PostgreSQL¶

Connect Foundry to PostgreSQL ↗ to read and sync data between PostgreSQL databases and Foundry. This connector uses the official PostgreSQL driver ↗ on major version 42, which is compatible with all versions of PostgreSQL 8.2 and above.

Supported capabilities¶

Capability	Status
Exploration	🟢 Generally available
Batch syncs	🟢 Generally available
Incremental	🟢 Generally available
Change data capture syncs	🟡 Beta
Streaming exports	🟡 Beta
Table Exports	🟢 Generally available

Setup¶

Open the Data Connection application and select + New Source in the upper right corner of the screen.
Select PostgreSQL from the available connector types.
Follow the additional configuration prompts to continue the setup of your connector using the information in the sections below.

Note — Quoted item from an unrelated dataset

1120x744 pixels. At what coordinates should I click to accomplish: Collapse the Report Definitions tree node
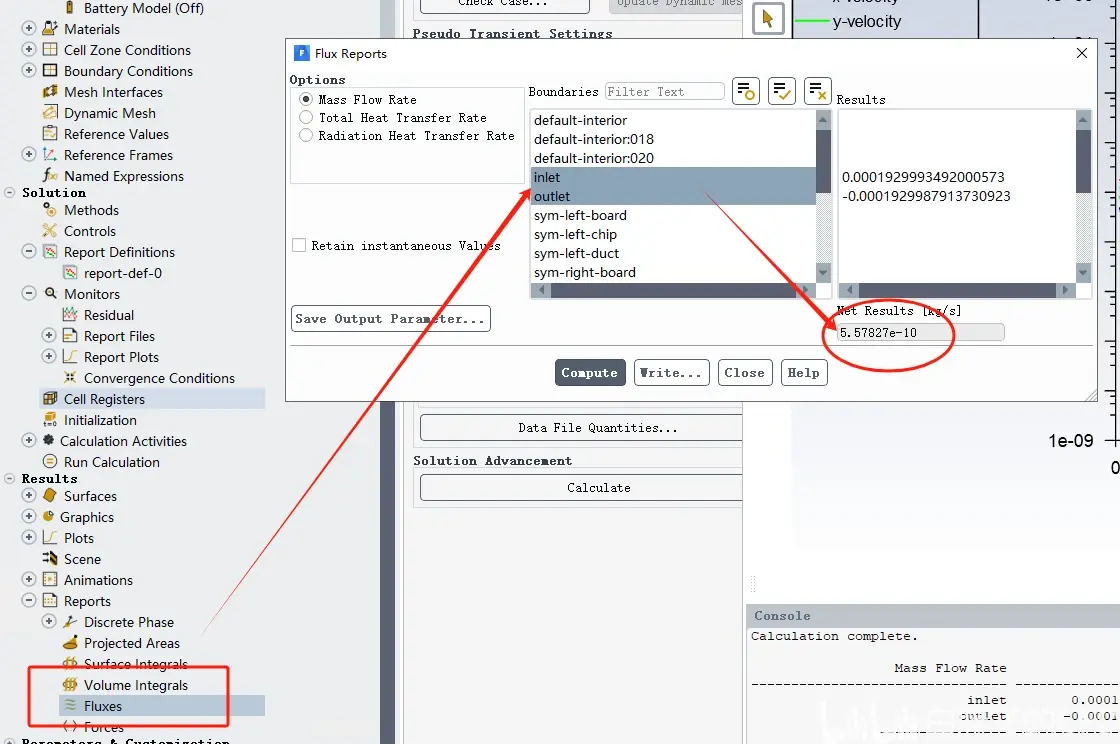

Learn more about setting up a connector in Foundry.

Authentication¶

The Foundry PostgreSQL connector requires the use of a username and password for authentication. We recommend the use of service credentials rather than individual user credentials.

Username and password authentication may be used in conjunction with client and/or server certificates and SSL modes requiring verification of these certificates.

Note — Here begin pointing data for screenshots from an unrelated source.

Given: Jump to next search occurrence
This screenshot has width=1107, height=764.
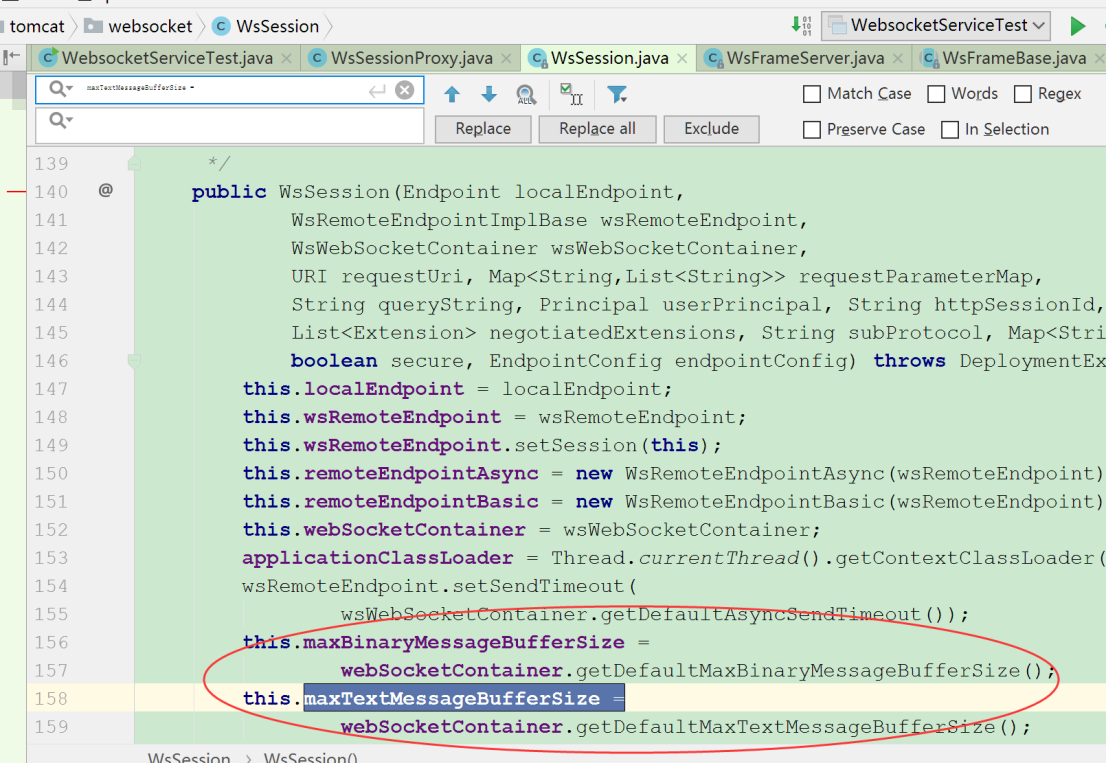Looking at the screenshot, I should click(489, 94).

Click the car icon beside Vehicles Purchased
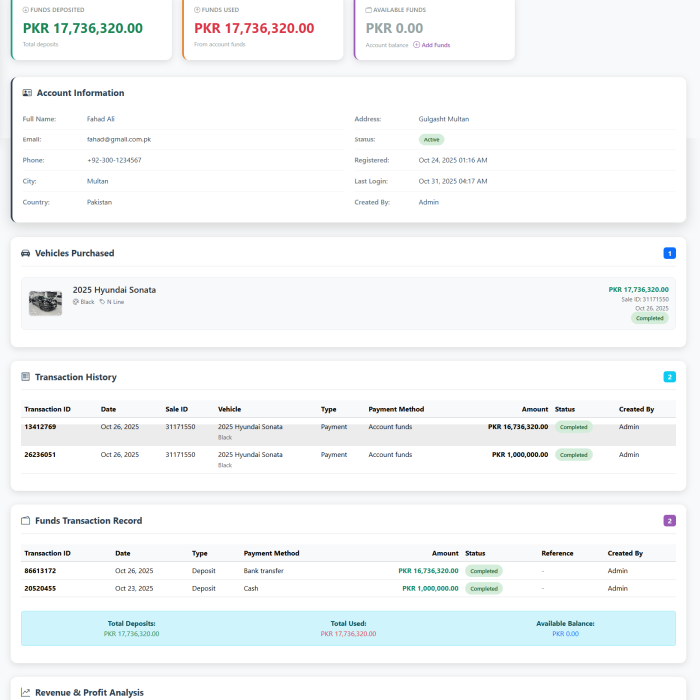(x=25, y=254)
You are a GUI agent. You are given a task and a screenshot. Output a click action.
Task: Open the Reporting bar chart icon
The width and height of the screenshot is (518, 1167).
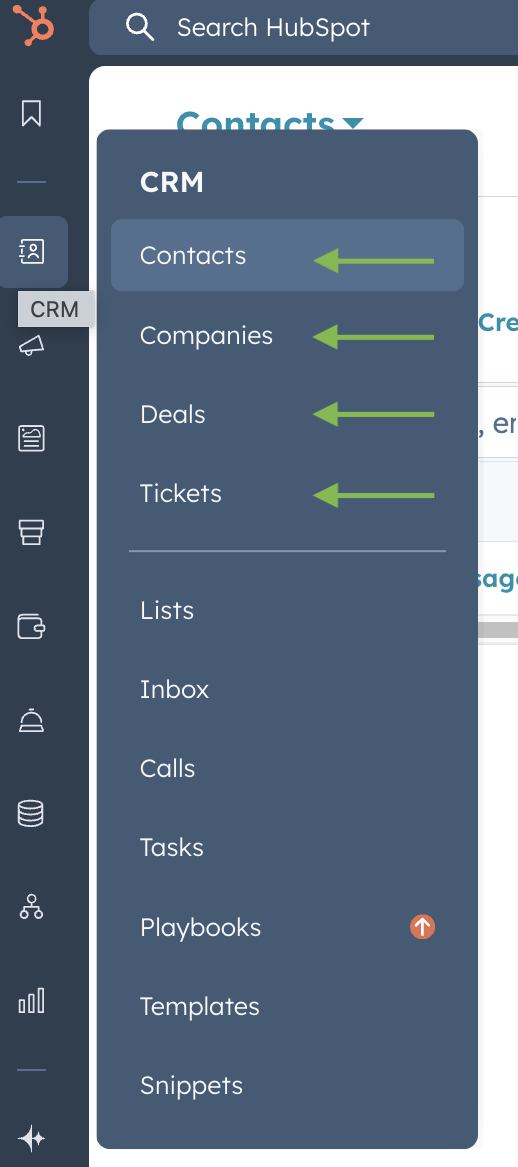[31, 1001]
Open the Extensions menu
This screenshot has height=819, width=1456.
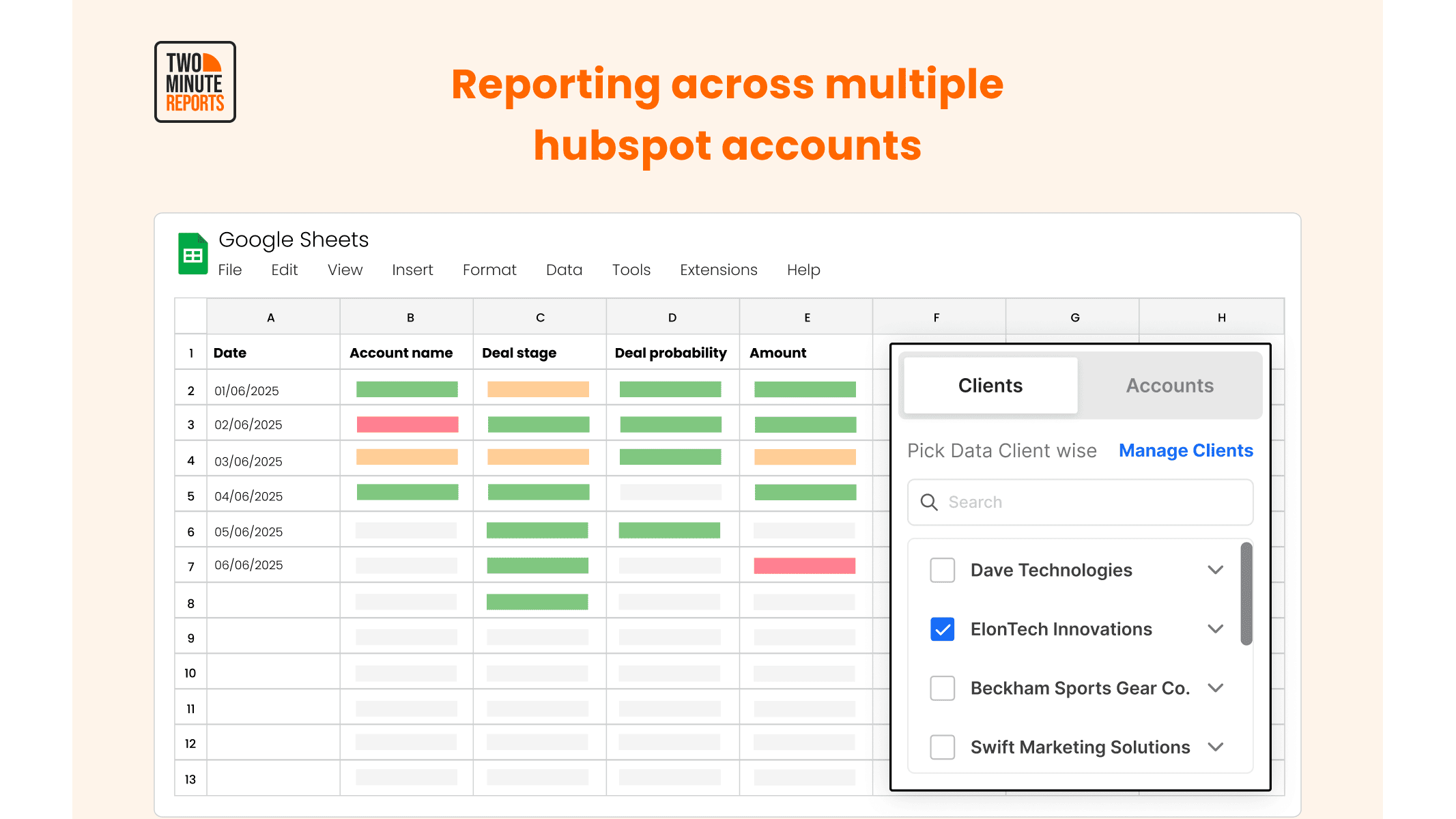click(718, 270)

You must ensure that the provided user has the necessary privileges on the target database, as well as permission to read from or write to the target table(s). For change data capture, the user may also require CREATE and REPLICATION permissions on the target database.

Networking¶

The PostgreSQL connector requires network access to the database instance that you wish to connect to. PostgreSQL connections will normally use a hostname or IP to connect on port 5432.

If you are runnning the connection to PostgreSQL in Foundry, the appropriate egress policies must be added when setting up the source in the Data Connection application.

For cloud-hosted PostgreSQL instances accessible over the Internet, such as PostgreSQL in Amazon Relational Database Service (RDS), you must add an egress policy for the hostname of the database or the IP address if you are not using a hostname. Review the official documentation for the provider of your managed, cloud-hosted PostgreSQL instance for more details on the required networking configuration.

You will need to ensure that you have allowed inbound traffic from Foundry to your PostgreSQL instance. You can view the egress IPs where traffic from Foundry will originate in the Network egress page in Control Panel. Review the documentation for your hosting provider to learn how to allow traffic from these IPs to your database instance.

PostgreSQL in Amazon RDS¶

If you are connecting to a managed instance of PostgreSQL hosted in Amazon RDS, you can use a direct connection with the necessary egress policies.

To find the hostname for your PostgreSQL instance hosted in Amazon RDS, navigate to your instance in the AWS console. An example hostname-based egress policy for RDS PostgreSQL is <your-database-name>.<unique-identifier>.<region>.rds.amazonaws.com (port 5432)

When connecting to an RDS PostgreSQL instance, you may need to add the RDS root Certificate Authority (CA) as a server certificate in the source configuration panel. Download the rds-ca-2019-root.pem from the Amazon S3 site ↗, then copy the certificate details into Foundry to trust connections to Amazon RDS. For more information on connecting to RDS database instances using SSL/TLS, review the official AWS documentation ↗.

Connection details¶

Option	Required?	Description
`Host type`	Yes	Specify how Foundry should connect with your PostgreSQL database. Option 1: Hostname Provide a hostname. This is the recommended option for all PostgreSQL connetions and should always be used when connecting to a cloud-hosted PostgreSQL instance. For example, an instance hosted in Amazon RDS ↗. Option 2: IPv4 Provide an IPv4 address. If you normally connect using an IPv4 address, either within a corporate network or over the Internet, you can use this option. Option 3: IPv6 Provide an IPv6 address. Use this option if you normally connect using an IPv6 address.
`Port`	Yes	Specify a port to use when connecting. The default port for most PostgreSQL instances will be `5432`. For more information on ports, see the official documentation ↗ for PostgreSQL as well as the configuration for your database instance.
`Database name`	Yes	The name of the database you are connecting to within your instance of PostgreSQL.
`Authentication`	Yes	Configure using the Authentication guidance shown above.
`Network Connectivity`	Yes	You must provide egress policies to allow connections to your PostgreSQL instance. Refer to the Networking section for more details.
`SSL Mode`	Yes	Defaults to `verify-full`. For more details, review the official documentation ↗ for the `ssl-mode` connection parameter on the PostgreSQL JDBC driver.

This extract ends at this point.